But, dear God, once the glasses and the blouse came off, Ms. Hollander revealed the remarkable contradiction between her appearance and what really lurked in her heart. Moore was overwhelmed by their sexual escapades when he could escape to the city for a weekend and stay with her; however, he already knew the ending of this movie, and the screenwriter had run out of ideas: Guy tells girl job is too important and he must break off their relationship. Guy has to leave town for work, doesn’t know when he’ll return. This will never work out.

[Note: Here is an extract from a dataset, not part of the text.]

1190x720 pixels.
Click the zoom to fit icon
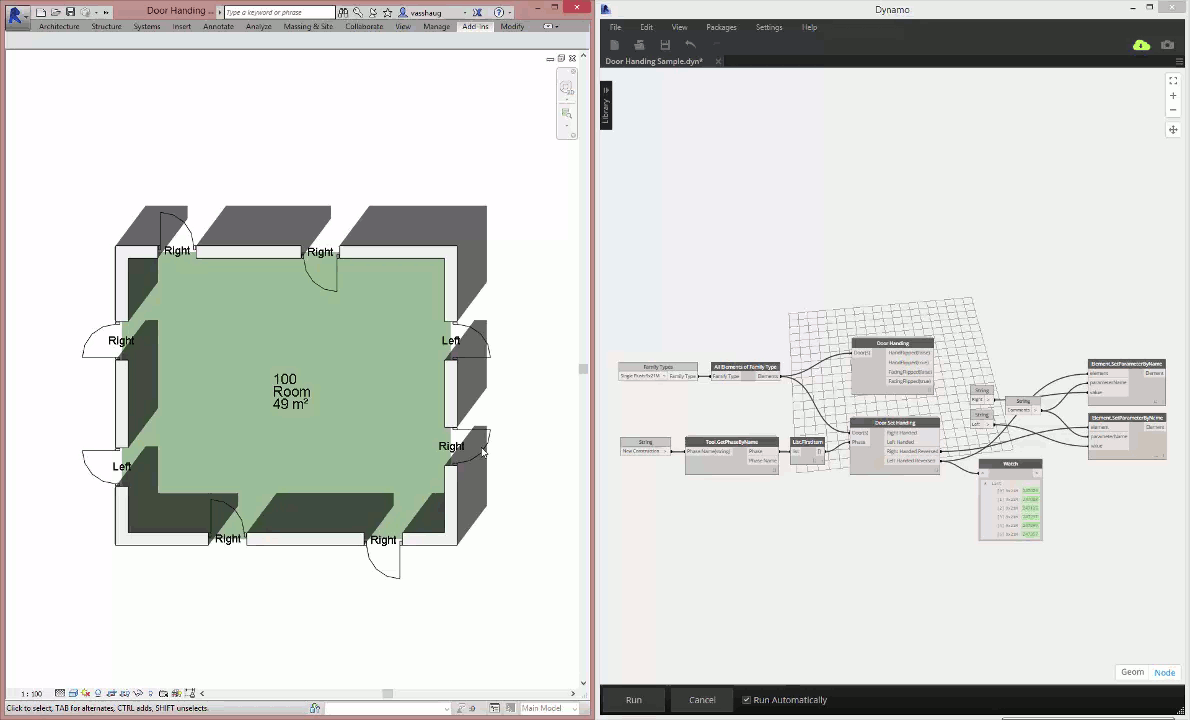tap(1173, 81)
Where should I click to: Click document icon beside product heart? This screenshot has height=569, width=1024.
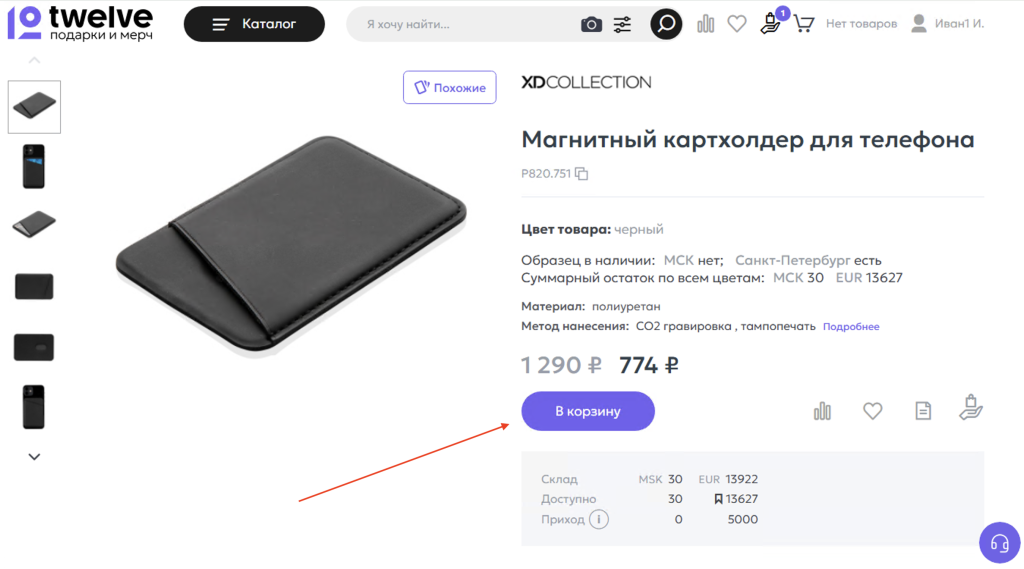923,411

Interestingly enough, he’d explained all of that to her during their first dinner together, that he needed her as a source of information and that if anything came out of that, then they could explore the possibilities, but his career at the moment prevented any long-term or serious relationship.
“Okay,” she’d said.
Moore had nearly choked on his beer.
“Do you think I’m a slut?”
“No.”
“Well, I am.”
He’d smirked. “No, you just know how to manipulate men.”
“How am I doing?”
“Very well, but you don’t have to work so hard.”
“Hey, man, look where we are. Not one of the top ten places to have fun, right? Not the happiest place on earth. So it’s up to us. We bring the fun.”
It was that positive attitude on life coupled with her sense of humor that made her seem much more mature and utterly attractive to Moore. But the credits were rolling. The popcorn bag was empty. The lights were coming on, and their good thing was over. Should he just tell her that in an e-mail, the way he had at least two women before her? He wasn’t sure. He felt like he owed her more than that. Some of them were quick flings. And a brief note had been enough. He always took the blame. Always said it wasn’t fair to them. He’d go a year without a relationship, even resort to paying for sex because the efficiency and convenience were exactly what a man like him needed. And then, once in a while, a Leslie would come along and make him second-guess everything.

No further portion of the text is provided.